** What the exercise asks **
Skipping all pictures, print exactly the lines below from the one with "Screen dimensions: 392x432" through the final line.

[Dataset entries]
☆ ☆ ☆ ☆

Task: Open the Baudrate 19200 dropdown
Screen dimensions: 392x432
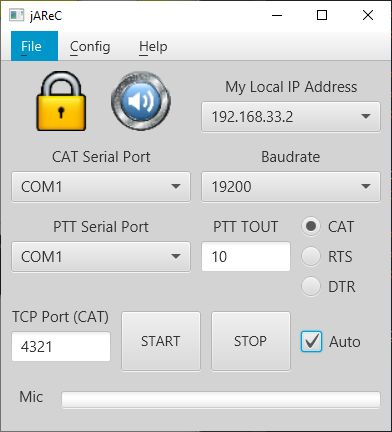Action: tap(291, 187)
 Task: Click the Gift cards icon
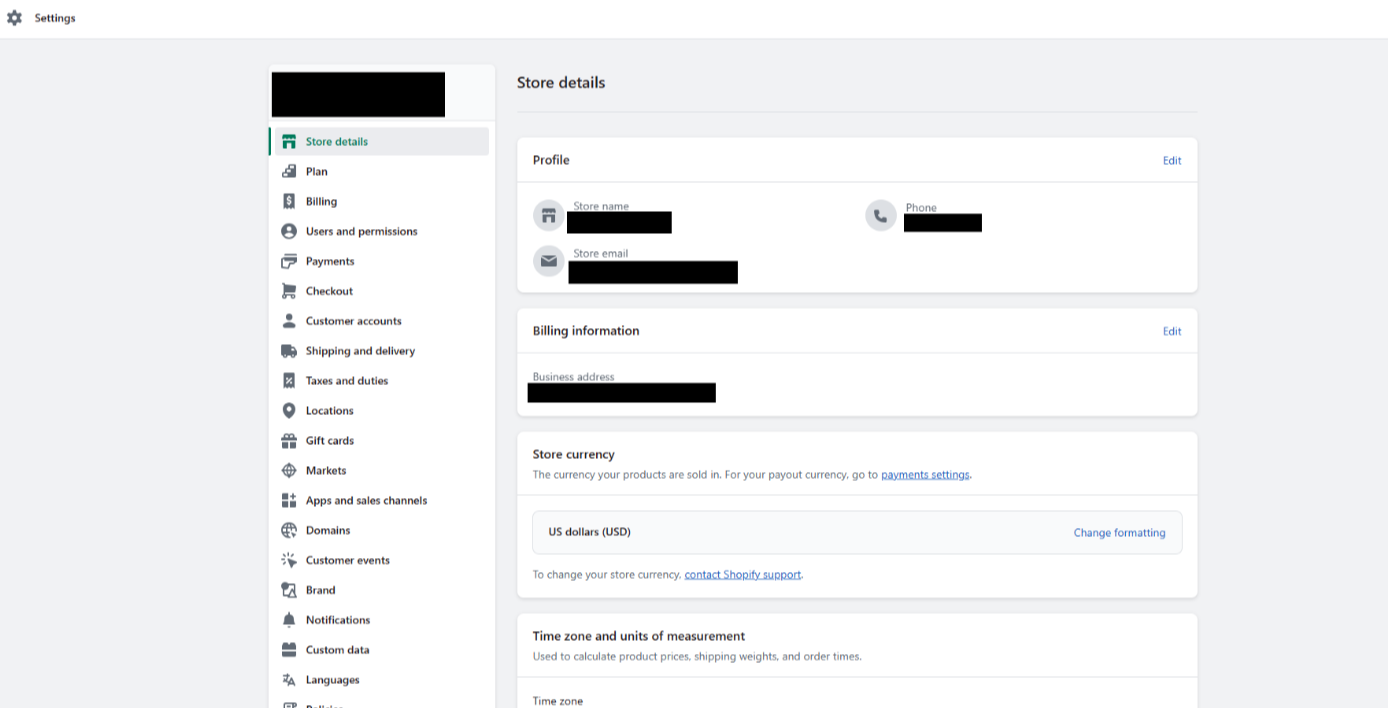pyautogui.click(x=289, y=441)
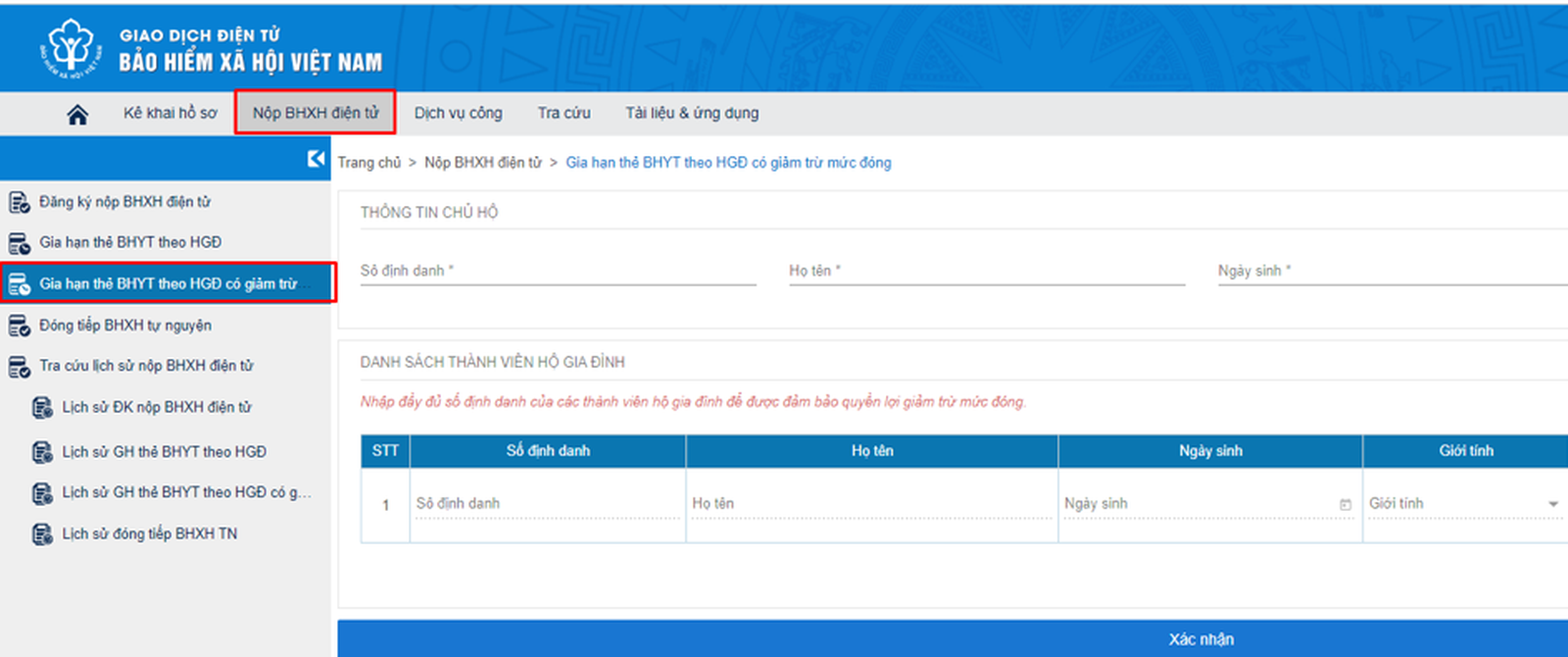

☆ ☆ ☆ ☆

** Answer section **
Screen dimensions: 392x432
Action: tap(291, 187)
 Task: Click the Gift cards icon
pyautogui.click(x=289, y=441)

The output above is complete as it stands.